▶ FRAGMENTO PARA LEER:
■ ■ ■ ■
Hay que entender que tanto el rechazo como el acercamiento surgen del interior de uno mismo. Esa fuerza de rechazo se puede entender como resistencia (me resisto a aceptar que este es mi trasero, me resisto a aceptar que a veces juego a seducir para que los demás hagan lo que yo quiero, me resisto a aceptar que a veces soy testarudo, etc.), y a diferencia de lo que muchos tratan de hacer, no es una fuerza contra la que tengamos ir. Mi hijo ahora le tiene miedo a los perros. Si yo me pongo gilipollas y cada vez que nos encontramos un perro le obligo a acercase a este con la idea de que pierda el miedo, estaré creando un conflicto en su psique, al intentarle hacer creer que lo que está sintiendo no es lo que tiene que sentir.
¿Cómo proceder, entonces? Lo que yo he aprendido, y que veo que funciona, es darle lugar a ambas fuerzas. Trato de que la persona pueda identificarse tanto con la fuerza que la acerca a aquello que rechaza y que necesita ser integrado para sentirse más completa, como con la fuerza que quiere alejarla de ello. Trato de que pueda experimentar ambas fuerzas y no solo una –que es lo que en su día aprendió a hacer–, ya que ambas forman parte de su ser. Pongo un ejemplo:
Una paciente aprendió que para que la quisieran tenía que ser buena y no enfadarse nunca, así que lleva mucho tiempo huyendo del enfado para no contactar con lo que hay tras este. Esto le supone hacer muchas cosas que en realidad no quiere o no le gusta hacer. Observo que con el pie derecho está dando golpecitos en el suelo.
–¿Qué estás haciendo con el pie?
–Nada. Golpeo el suelo.
–Continúa con eso, y como si fuera un juego, conviértete en tu pie.
Lo hace.
–¿Qué te sucede, pie derecho? (le pregunto a ella como si fuera el pie)
–Estoy harto. Estoy hasta el moño de pisar con cuidado, de querer hacerlo todo bien. Estoy harto de querer gustar. Estoy harto de hacer cosas para los demás.
■ ■ ■ ■
▶ DATOS MOSTRADOS:

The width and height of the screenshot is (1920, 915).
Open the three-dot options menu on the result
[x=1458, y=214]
■ ■ ■ ■
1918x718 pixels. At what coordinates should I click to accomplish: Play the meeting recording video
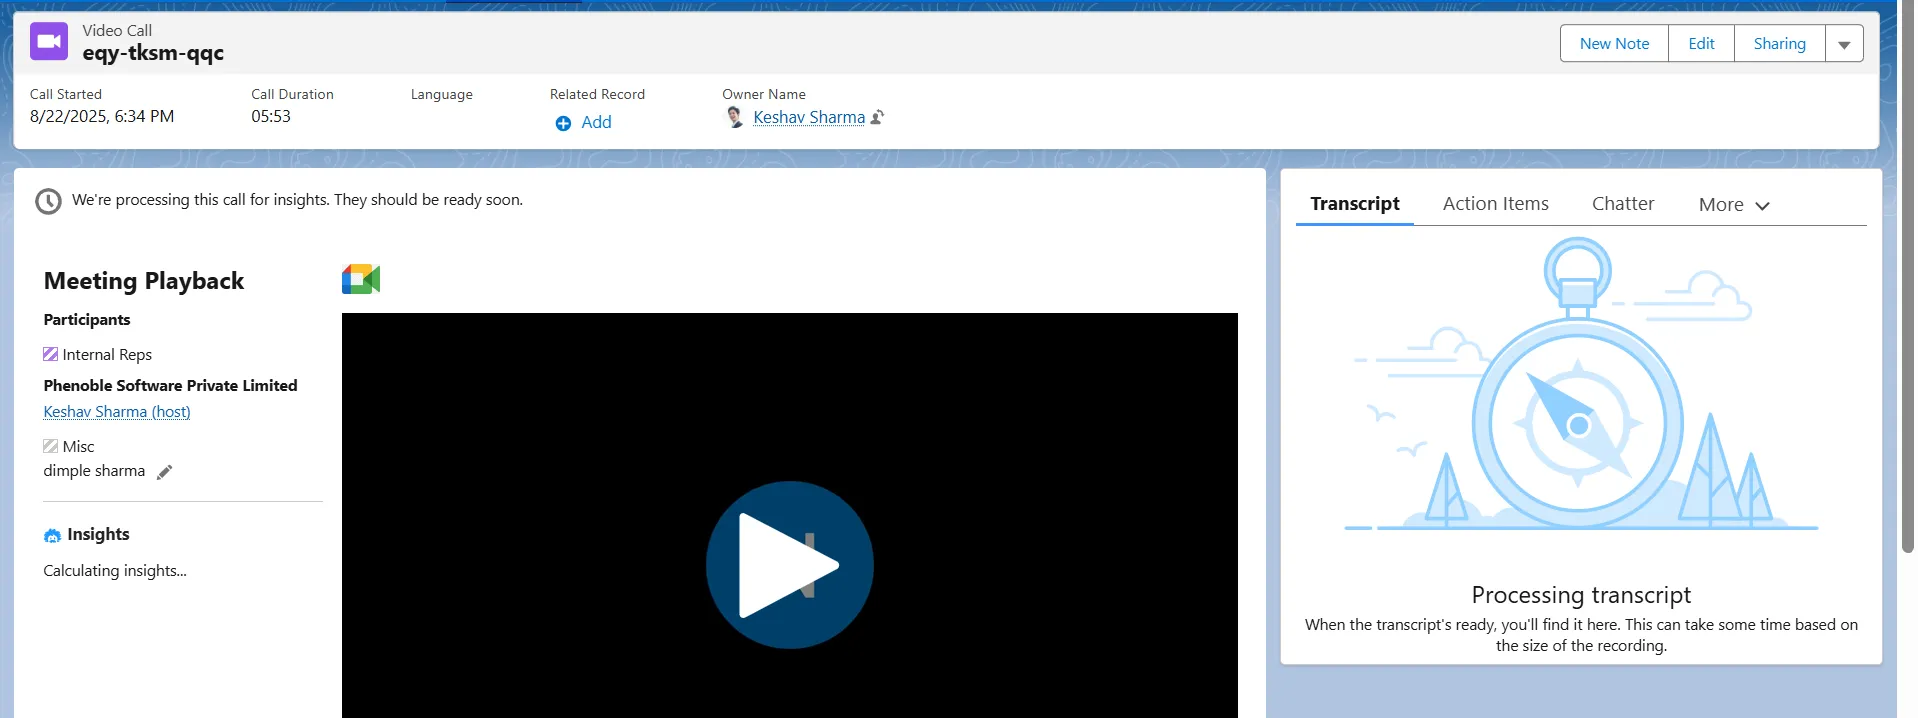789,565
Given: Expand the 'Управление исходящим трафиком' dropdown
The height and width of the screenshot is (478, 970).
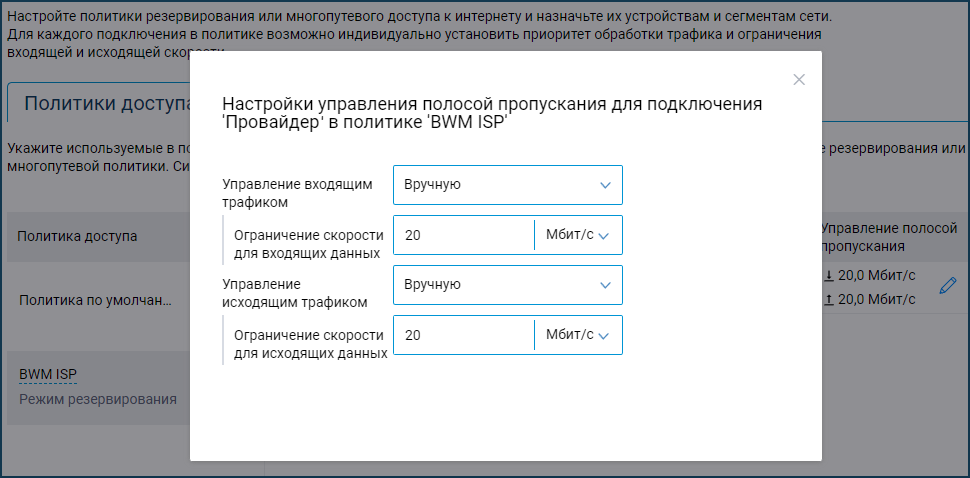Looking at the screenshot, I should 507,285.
■ ■ ■ ■
▶ LO QUE HARÁS:
• A. Según el fragmento sobre el rechazo y la resistencia, ¿a qué le tiene miedo ahora el hijo de quien narra?
• B. Prosigue el fragmento sobre el rechazo y la resistencia a partir de su última línea.
Los datos no guardan relación con el fragmento.

▶ RESPUESTAS:
• A. Le tiene miedo a los perros.

• B.
–¿Cómo te gustaría pisar?
–Me gustaría pisar el suelo y hacer ruido... Y reventarlo... Que el suelo se agrietara cada vez que lo piso.
–Prueba de pisar más fuerte.
El golpeteo se transforma en pisadas cada vez más fuertes.
–Eso es. Continua pisando todo lo fuerte que puedas. ¿Puedes sentir cómo se agrieta el suelo debajo tuyo?
–Sí.
–¿Y cómo es eso?
–Me gusta, es increíblemente gustoso, me siento muy fuerte.
La animo que siga con ello durante un rato, hasta que se canse. La animo, también, a que abra la boca y se permita dejar salir algo de voz cada vez que expulsa el aire. Lo hace y termina por dejar ir algún grito. Poco a poco detiene el movimiento, acto seguido se deja caer sobre la silla con una sonrisa.
–¿Cómo te encuentras? (dirigiéndome a ella)
–Me siento muy, muy relajada. Y al mismo tiempo siento como si pudiera coger un coche y darle la vuelta. En realidad me siento súper fuerte.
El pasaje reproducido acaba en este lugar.